[TASK ITEM]: What you return must match the listing below line for line, minus its pictures.

▼

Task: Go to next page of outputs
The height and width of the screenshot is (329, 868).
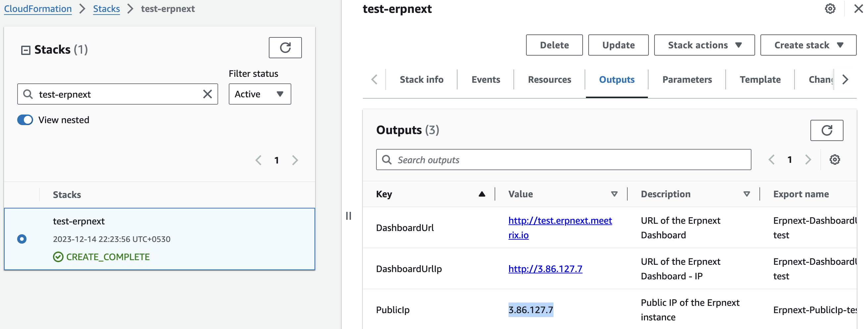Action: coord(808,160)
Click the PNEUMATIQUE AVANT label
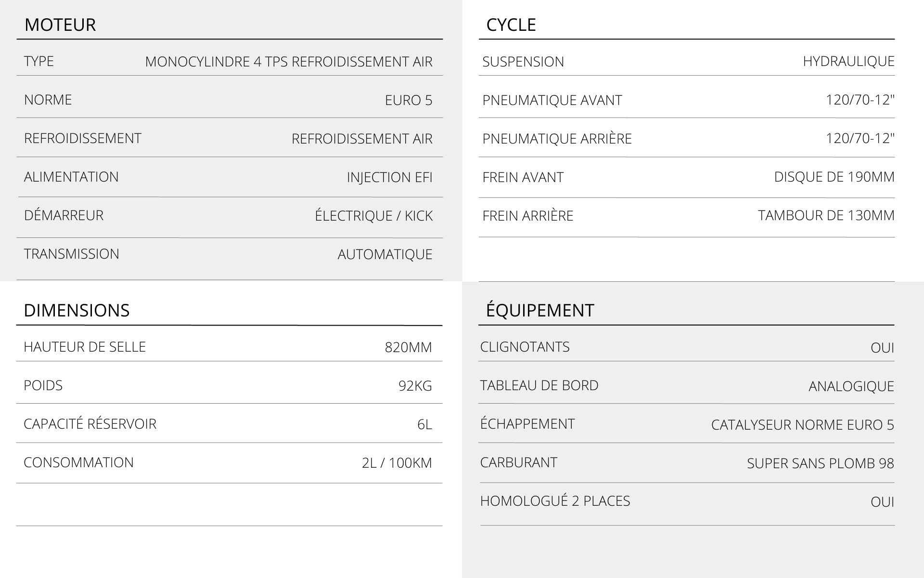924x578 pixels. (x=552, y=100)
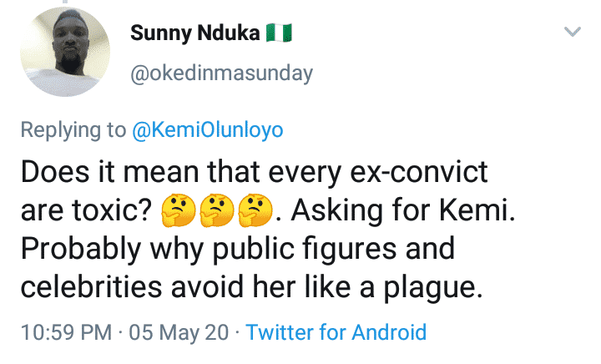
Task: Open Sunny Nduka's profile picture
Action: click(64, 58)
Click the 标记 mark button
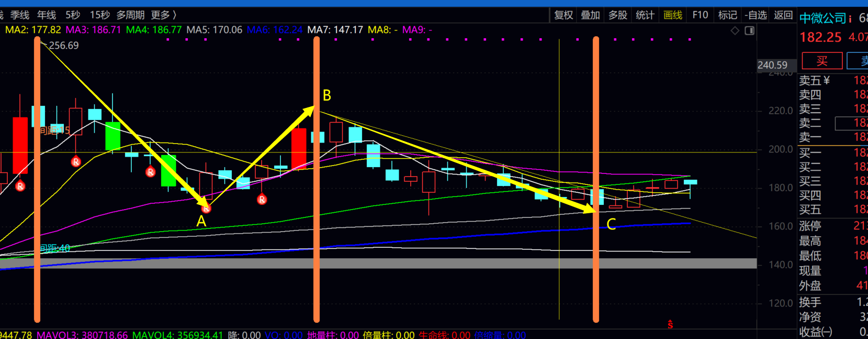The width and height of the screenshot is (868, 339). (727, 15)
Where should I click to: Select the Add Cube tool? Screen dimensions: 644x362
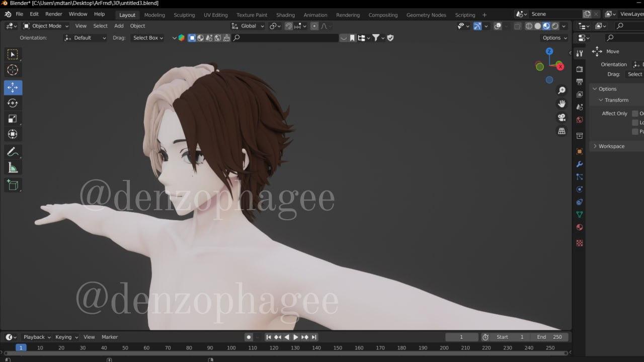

▲

[SOLUTION TO THIS PROBLEM]:
Task: Go to next page of outputs
The height and width of the screenshot is (329, 868).
Action: coord(808,160)
Click the PNEUMATIQUE AVANT label
924x578 pixels. (x=552, y=100)
Task: Open Sunny Nduka's profile picture
Action: click(64, 58)
Click the 标记 mark button
The width and height of the screenshot is (868, 339). (727, 15)
Where should I click to: Select the Add Cube tool? Screen dimensions: 644x362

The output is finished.